Alternative Health Tourism: Mexico
With the incredible popularity of health tourism in the world, people are crossing borders all the time, looking for affordable health care, or for procedures that may not be available in the home country. This has been leading to a more sane understanding of health practices all over the world, and can feasibly bring in a new era for alternative healing practices. This article will look briefly at alternative health tourism in Mexico.
Mexico is one of the most popular tourist destinations in the world already, so it shouldn’t be any surprise that health might be somewhere on the radar. There are many who are traveling here already for the purposes of general medical tourism, where people can get necessary and elective procedures done at a fraction of the cost elsewhere sometimes, as well dental care, which has brought people across its borders for many years. It also has a pretty solid reputation in the alternative health community.

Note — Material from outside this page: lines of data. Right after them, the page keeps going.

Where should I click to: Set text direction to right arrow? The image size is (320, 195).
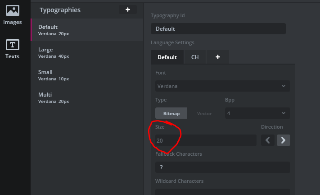[x=283, y=140]
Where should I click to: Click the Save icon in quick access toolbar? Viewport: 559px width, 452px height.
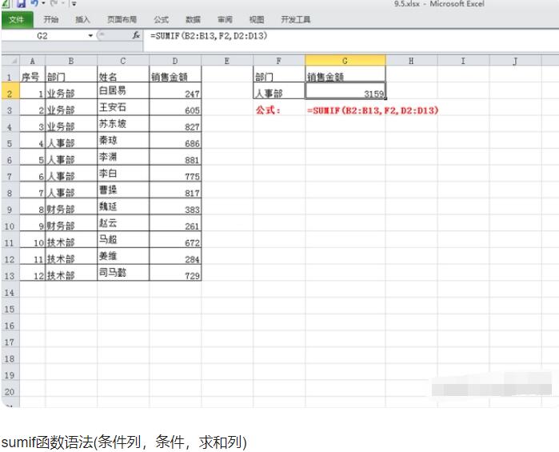click(x=22, y=4)
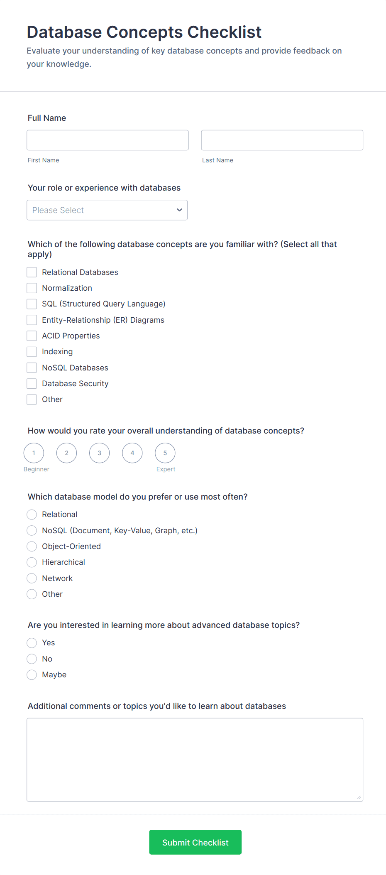Viewport: 386px width, 875px height.
Task: Click the First Name input field
Action: tap(107, 140)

The reasons for this are fairly uniform, or at least as uniform as these things can be. Native healing traditions here are practiced all over the country, and with a very large and varied indigenous community, there are many different kinds of healing practices available. Each one of the healing traditions also has a large body of knowledge, each one having particular ways of healing diseases of the body and mind. These traditions are usually at the center, or very near it, of most alternative healing practices, and as interest in traditional healing increases, the knowledge can be shared by larger numbers of practitioners than ever before.

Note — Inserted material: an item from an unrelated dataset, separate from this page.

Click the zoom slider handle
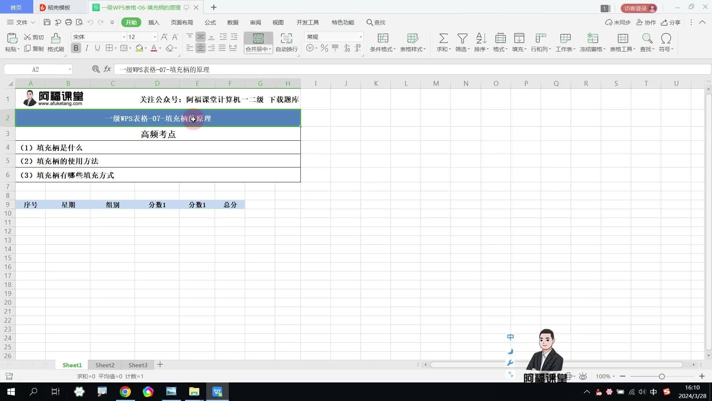This screenshot has height=401, width=712. pos(662,376)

This makes it a particularly opportune time to look into what Mexico might have to offer. There are some areas where there is more of a tourist trade, and these may or may not have practitioners who are truly versed in what can be enormously complicated techniques. Areas like Michoacan, Oaxaca City, and Chiapas will be likely to have the traditional healers, although it may take a little bit of hunting around to find them. The more traditional the healer, it seems, the less likely they would be to work with someone they don’t know, so it might not be entirely successful on the first trip.

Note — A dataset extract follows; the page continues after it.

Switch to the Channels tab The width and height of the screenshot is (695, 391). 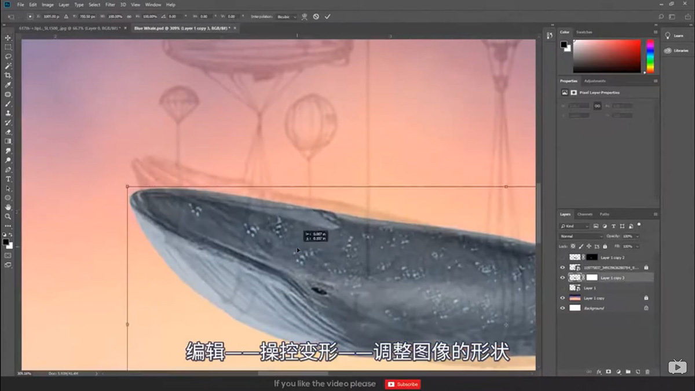click(x=586, y=214)
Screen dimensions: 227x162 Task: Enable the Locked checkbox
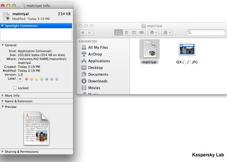[x=15, y=88]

There are also many people who are practiced in more than one kind of healing, and these might be more easy to find, and some can even be found via the internet. Some Western doctors will start to integrate more traditional methods into their practice, and there are also many practitioners here who study Asian medicine and combine it with some local indigenous knowledge. It’s a fairly wide field, too, that hasn’t been completely defined, so there’s much more off the beaten path than in the directories.